A B Tree of minimum degree t has the following properties:

  • Every node has at most 2t - 1 keys.
  • Every node (except root) has at least t - 1 keys.
  • The root has at least one key.
  • All leaves appear on the same level.
  • A non-leaf node with k keys has k + 1 children.

Example of a B Tree

Consider a B Tree of minimum degree t = 3:

          [10 | 20]
         /    |    \
  [1 | 5 | 8] [12 | 15 | 18] [22 | 25 | 30]

Basic Operations on B Trees

  1. Search

Searching in a B Tree is similar to searching in a binary search tree but involves more comparisons due to multiple keys per node.

Algorithm:

  1. Start at the root node.
  2. Perform a binary search within the node.
  3. If the key is found, return it.
  4. If the key is not found and the node is a leaf, return null.
  5. If the key is not found and the node is not a leaf, recursively search the appropriate child.

Example:

class BTreeNode:
    def __init__(self, t, leaf=False):
        self.t = t  # Minimum degree
        self.leaf = leaf
        self.keys = []
        self.children = []

def search(node, key):
    i = 0
    while i < len(node.keys) and key > node.keys[i]:
        i += 1
    if i < len(node.keys) and key == node.keys[i]:
        return node
    if node.leaf:
        return None
    return search(node.children[i], key)

  1. Insertion

Insertion in a B Tree involves finding the appropriate leaf node and inserting the key while maintaining the B Tree properties.
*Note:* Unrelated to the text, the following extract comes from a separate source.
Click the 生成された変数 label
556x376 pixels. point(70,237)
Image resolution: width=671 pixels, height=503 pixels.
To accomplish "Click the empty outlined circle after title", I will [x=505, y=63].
If a node overflows (i.e., exceeds 2t - 1 keys), it is split.

Algorithm:

  1. Start at the root.
  2. If the root is full, split it and adjust the tree.
  3. Traverse to the appropriate child node.
  4. Insert the key in the appropriate position in the leaf node.
  5. If the leaf node overflows, split it and propagate the split upwards if necessary.

Example:

def insert_non_full(node, key):
    i = len(node.keys) - 1
    if node.leaf:
        node.keys.append(0)
        while i >= 0 and key < node.keys[i]:
            node.keys[i + 1] = node.keys[i]
            i -= 1
        node.keys[i + 1] = key
    else:
        while i >= 0 and key < node.keys[i]:
            i -= 1
        i += 1
        if len(node.children[i].keys) == 2 * node.t - 1:
            split_child(node, i)
            if key > node.keys[i]:
                i += 1
        insert_non_full(node.children[i], key)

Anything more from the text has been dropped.